Adapun di SRBI, asing juga membukukan net sell seiring tingkat imbal hasil yang terus menurun. Laporan Bank Indonesia mencatat, berdasarkan data transaksi antara 7-10 Juli lalu, investor asing mencatat net sell SRBI senilai Rp5,41 triliun.
Pagi ini, IHSG masih melanjutkan penguatan 0,59% di level 7.089. Sedangkan di pasar surat utang negara, seperti melansir data OTC Bloomberg, yield bergerak variatif cenderung naik.
Tenor 2Y turun imbal hasilnya 0,5 bps, sedangkan tenor 5Y terpangkas 0,1 bps. Namun, tenor 10Y naik 1,5 bps pagi ini di 6,592%.

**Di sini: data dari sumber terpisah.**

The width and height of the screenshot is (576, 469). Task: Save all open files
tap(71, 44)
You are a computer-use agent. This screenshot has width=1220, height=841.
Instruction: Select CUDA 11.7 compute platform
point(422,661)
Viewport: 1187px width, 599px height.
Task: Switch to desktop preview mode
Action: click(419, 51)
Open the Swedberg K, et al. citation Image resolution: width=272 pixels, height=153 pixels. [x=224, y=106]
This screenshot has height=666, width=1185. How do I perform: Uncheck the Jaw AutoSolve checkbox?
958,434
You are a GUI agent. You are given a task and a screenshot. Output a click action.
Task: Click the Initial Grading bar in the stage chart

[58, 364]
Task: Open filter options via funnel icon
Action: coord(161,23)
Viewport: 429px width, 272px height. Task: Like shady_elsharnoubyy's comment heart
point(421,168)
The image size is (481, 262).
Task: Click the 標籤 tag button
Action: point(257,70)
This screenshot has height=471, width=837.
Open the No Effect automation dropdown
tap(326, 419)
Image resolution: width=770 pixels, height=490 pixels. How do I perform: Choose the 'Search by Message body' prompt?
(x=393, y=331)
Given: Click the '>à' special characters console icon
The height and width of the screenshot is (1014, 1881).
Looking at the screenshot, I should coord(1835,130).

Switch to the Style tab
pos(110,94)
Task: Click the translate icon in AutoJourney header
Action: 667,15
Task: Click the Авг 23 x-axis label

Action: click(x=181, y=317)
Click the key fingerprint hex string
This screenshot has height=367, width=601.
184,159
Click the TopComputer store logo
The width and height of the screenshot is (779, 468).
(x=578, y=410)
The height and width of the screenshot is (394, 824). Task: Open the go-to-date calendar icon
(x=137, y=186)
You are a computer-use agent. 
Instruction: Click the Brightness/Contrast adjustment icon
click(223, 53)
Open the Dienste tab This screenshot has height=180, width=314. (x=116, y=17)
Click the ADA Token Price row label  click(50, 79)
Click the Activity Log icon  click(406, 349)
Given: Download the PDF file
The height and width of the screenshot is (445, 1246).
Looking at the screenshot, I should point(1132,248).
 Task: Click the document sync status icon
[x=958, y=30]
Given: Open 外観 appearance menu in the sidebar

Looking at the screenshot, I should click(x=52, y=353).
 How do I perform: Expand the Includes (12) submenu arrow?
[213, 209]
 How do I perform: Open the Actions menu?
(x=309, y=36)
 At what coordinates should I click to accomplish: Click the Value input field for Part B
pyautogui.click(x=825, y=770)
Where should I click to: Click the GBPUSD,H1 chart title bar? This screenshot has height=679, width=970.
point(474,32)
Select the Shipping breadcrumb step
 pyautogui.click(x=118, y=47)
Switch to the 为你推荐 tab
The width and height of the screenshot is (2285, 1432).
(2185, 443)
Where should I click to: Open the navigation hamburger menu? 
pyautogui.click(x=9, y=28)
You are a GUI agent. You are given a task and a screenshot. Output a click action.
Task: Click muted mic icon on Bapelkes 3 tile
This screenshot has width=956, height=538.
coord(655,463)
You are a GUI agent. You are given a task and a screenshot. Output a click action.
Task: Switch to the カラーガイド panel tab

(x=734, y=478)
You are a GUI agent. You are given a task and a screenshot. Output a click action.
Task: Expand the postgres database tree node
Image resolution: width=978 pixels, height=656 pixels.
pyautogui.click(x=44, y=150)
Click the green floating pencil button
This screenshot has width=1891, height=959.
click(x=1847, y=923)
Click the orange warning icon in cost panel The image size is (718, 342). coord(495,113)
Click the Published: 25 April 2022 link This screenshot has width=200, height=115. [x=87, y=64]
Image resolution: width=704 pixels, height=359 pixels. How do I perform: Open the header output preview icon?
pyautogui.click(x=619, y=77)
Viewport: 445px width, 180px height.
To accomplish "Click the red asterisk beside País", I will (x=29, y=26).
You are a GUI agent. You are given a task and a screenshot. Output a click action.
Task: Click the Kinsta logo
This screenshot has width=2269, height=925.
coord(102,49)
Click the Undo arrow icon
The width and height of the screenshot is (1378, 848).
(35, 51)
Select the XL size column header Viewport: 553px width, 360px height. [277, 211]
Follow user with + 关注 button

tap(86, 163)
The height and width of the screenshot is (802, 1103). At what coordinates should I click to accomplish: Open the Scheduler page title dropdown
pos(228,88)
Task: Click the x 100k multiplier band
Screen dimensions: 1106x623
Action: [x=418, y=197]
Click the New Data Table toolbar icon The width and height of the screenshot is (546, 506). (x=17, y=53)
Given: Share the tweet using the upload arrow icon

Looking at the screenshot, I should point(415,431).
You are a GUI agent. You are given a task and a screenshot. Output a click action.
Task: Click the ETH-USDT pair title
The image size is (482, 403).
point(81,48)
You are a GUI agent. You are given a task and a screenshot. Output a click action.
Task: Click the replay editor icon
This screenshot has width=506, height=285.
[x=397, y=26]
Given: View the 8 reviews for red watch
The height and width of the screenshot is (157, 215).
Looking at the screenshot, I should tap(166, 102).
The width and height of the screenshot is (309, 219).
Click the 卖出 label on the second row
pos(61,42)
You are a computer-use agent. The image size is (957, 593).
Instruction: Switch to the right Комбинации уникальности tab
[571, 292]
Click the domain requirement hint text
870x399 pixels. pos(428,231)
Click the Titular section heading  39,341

Dalam lelang terakhir SRBI pada Jumat pekan lalu, yield terus turun, memperpanjang tren penurunan dalam empat hajatan lelang berturut-turut.
Penurunan yield SRBI menyentuh level 5,874%, terendah sejak instrumen ini pertama kali diperkenalkan pada September 2023 silam, memperkuat spekulasi akan peluang pelonggaran moneter lebih lanjut oleh Bank Indonesia dalam waktu dekat ketika harga surat utang pemerintah juga terus melaju didukung stabilnya kinerja rupiah.
Keyakinan sebagian pelaku pasar bahwa BI rate bisa dipangkas bulan ini, bukan hanya karena kinerja rupiah yang sebenarnya cukup stabil ketika indeks dolar AS menguat lebih banyak pada periode yang sama.
Rilis beberapa data penting ekonomi domestik sejak terakhir kali RDG digelar, juga mendukung ekspektasi tersebut.
Inflasi pada Juni terkendali di kisaran rendah di 1,87%. Sementara itu, muncul sinyal pelemahan permintaan yang terlihat dari perlambatan laju inflasi inti dua bulan beruntun. Laju inflasi inti pada Juni hanya tercatat sebesar 2,37%, melemah dibanding Mei sebesar 2,40%.
Ekspektasi inflasi ke depan juga masih rendah. Indeks Ekspektasi Harga tiga bulan ke depan atau pada Agustus, masih rendah dengan penurunan indeks menjadi 139,6. Penurunan ekspektasi harga pada Agustus melanjutkan tren serupa sejak Mei, Juni dan Juli.
Di sisi lain, perekonomian domestik makin benderang menunjukkan kelesuan yang membutuhkan intervensi. Aktivitas manufaktur RI pada Juni kembali terkontraksi untuk tiga bulan beruntun.
Disusul oleh kinerja penjualan eceran yang kontraksinya lebih dalam pada Mei ketika perkiraan kinerja pada Juni juga masih lesu.